A girl who identified herself as a classmate, 6-year-old Haili Durbin, told The Associated Press that Kayla had yelled at the boy because he spit on her desk and stood on it. Haili was interviewed with her father present.
Asked about the girl’s account, Busch said: ”I wouldn’t take that too seriously at this point. That’s not what we’ve learned from talking to several witnesses.”
Busch said the school had no metal detectors but had ”non-police private security” workers who monitored its hallways and its 500 children. Laws already are on the books in Michigan and across the country to keep guns and other weapons off school grounds.
”I don’t think many districts in the country have focused on security in elementary schools,” Busch said.
The boy is the youngest suspect in the deadly school shootings that have rocked communities around the country over the past three years. In 1998, two boys, 11 and 13, opened fire at a middle school in Jonesboro, Ark., killing five.

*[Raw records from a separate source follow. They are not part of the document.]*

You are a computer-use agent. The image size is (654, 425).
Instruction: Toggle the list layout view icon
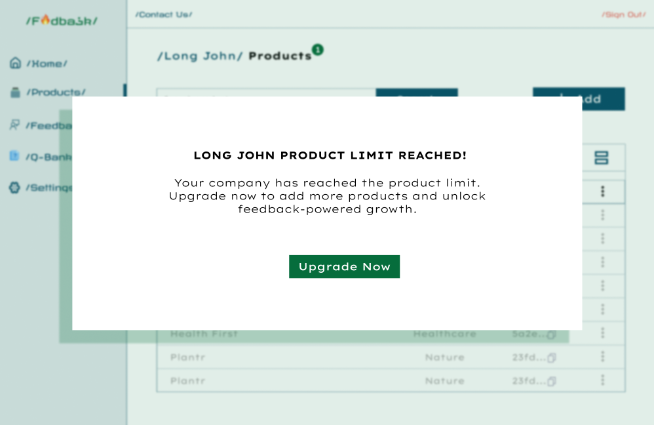(x=601, y=158)
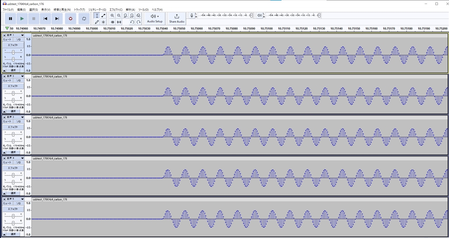Open the 音声 1 track name dropdown

pos(22,35)
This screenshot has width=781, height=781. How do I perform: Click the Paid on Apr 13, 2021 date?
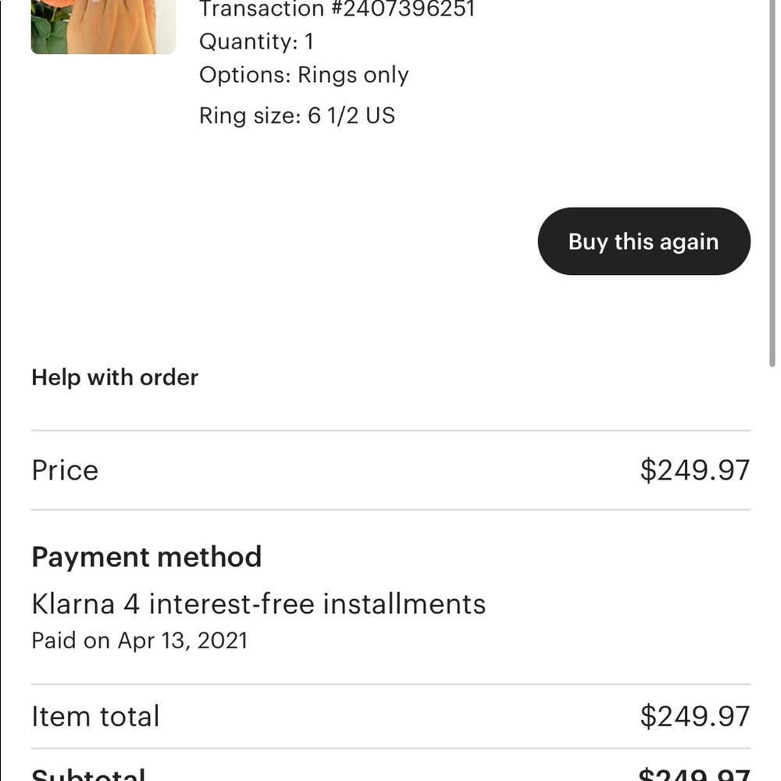[x=139, y=640]
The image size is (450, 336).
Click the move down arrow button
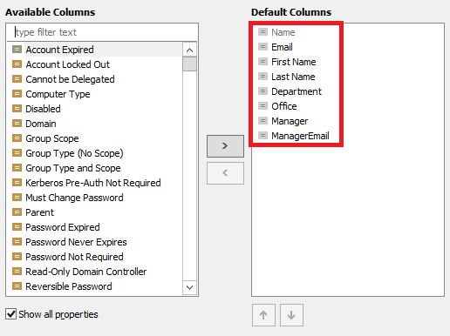291,315
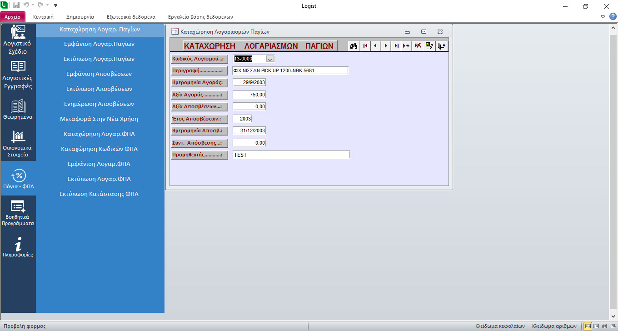Open the Αρχείο tab

click(13, 17)
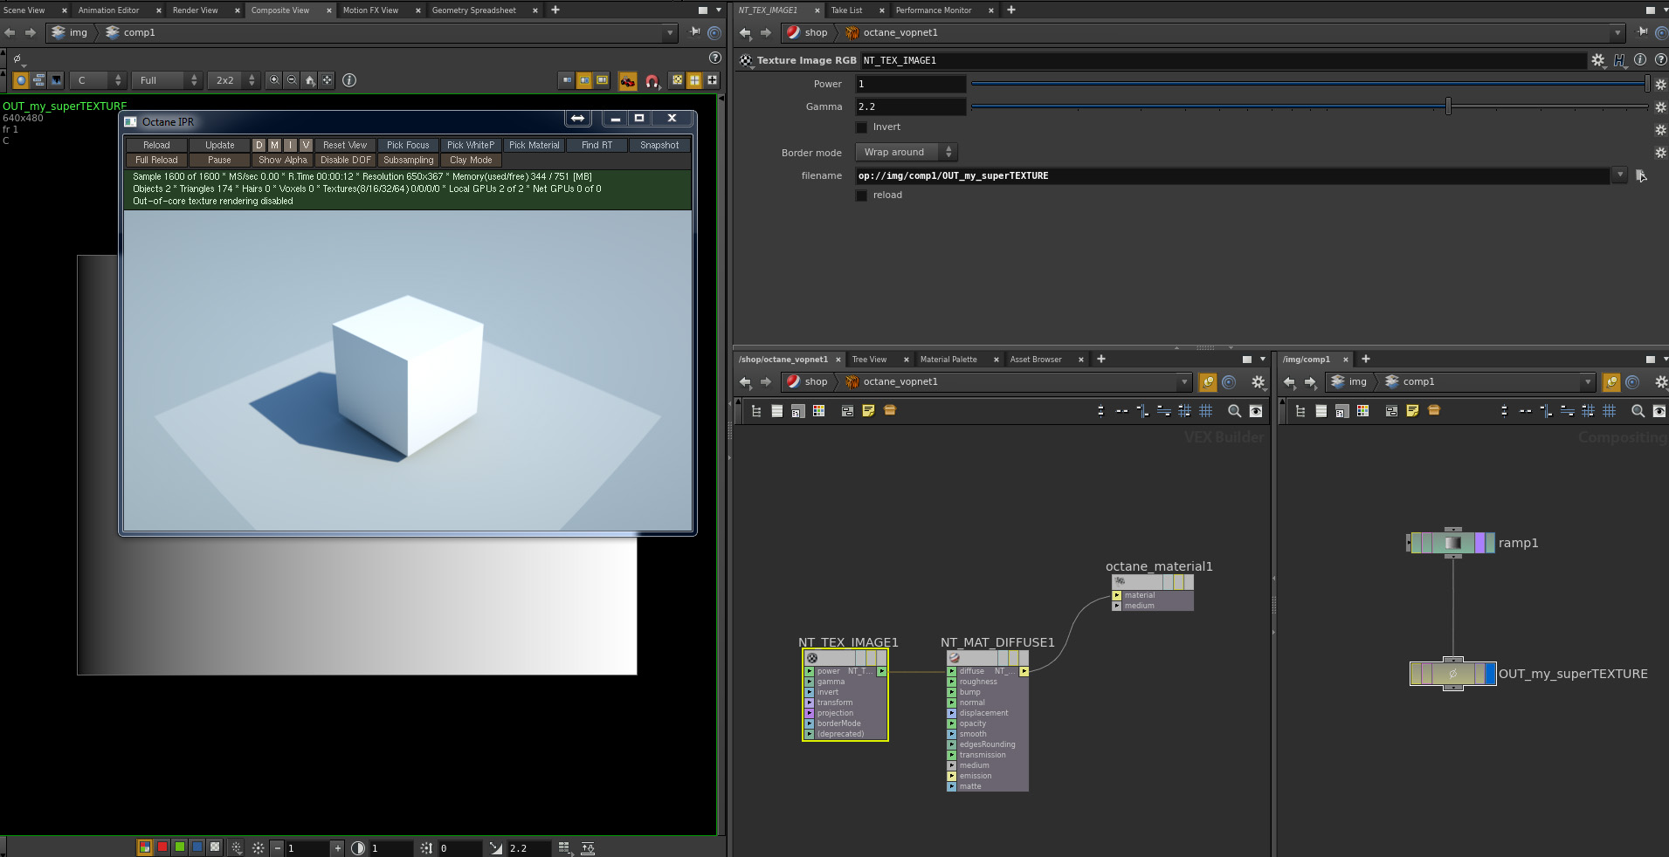This screenshot has width=1669, height=857.
Task: Toggle the M mode button in Octane IPR
Action: click(274, 146)
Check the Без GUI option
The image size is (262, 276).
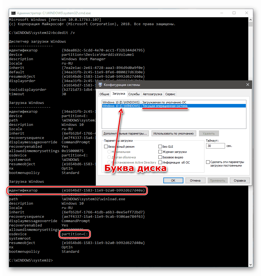point(160,146)
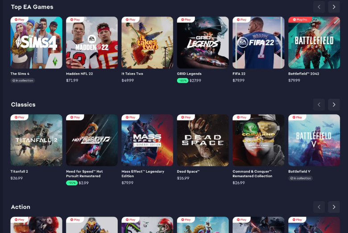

”Where does it stop? First-graders shooting first-graders. The culture of violence is manifesting itself here with what occurred,” said Sam Riddle, a spokesman for the family of Isaiah Shoels, who was among 12 students killed by teen-age gunmen at Columbine High School in Colorado last year. Riddle grew up in Flint, 60 miles northwest of Detroit.
The tragedy of young killers was highlighted last fall in the Detroit suburb of Pontiac, where a boy who gunned down a stranger at age 11 was convicted as an adult of murder. Nathaniel Abraham, one of the youngest murderers in U.S. history, was sentenced in January to a juvenile detention center until he turns 21, after which he will be a free man.
He was the first to be charged with murder under a 1997 Michigan law that allows children of any age to be prosecuted as adults for serious crimes.
Busch said the difference in ages between Abraham and the Buell Elementary shooter is significant.
”Nate Abraham was 11 years old; this boy is only 6,” he said. ”If you’re under a certain age, you can’t form the mental intentions to appreciate the consequences of your actions sufficiently enough to be criminally responsible.
”There’s not much I can do to him, other than make sure he’s safe and in an environment where he’s not inclined to do such hazardous behavior.”
Chris De Witt, a spokesman for Michigan Attorney General Jennifer Granholm, said the boy technically could be tried as an adult under state law if a judge finds he fits ”a number of tests.” But he added, ”It’s very doubtful that a 6-year-old would meet that test.”
On a campaign fund-raiser in Florida, President Clinton expressed sorrow at the shooting and said ”we just don’t have any excuses” for failing to require child safety locks on guns and background checks on gun show purchases.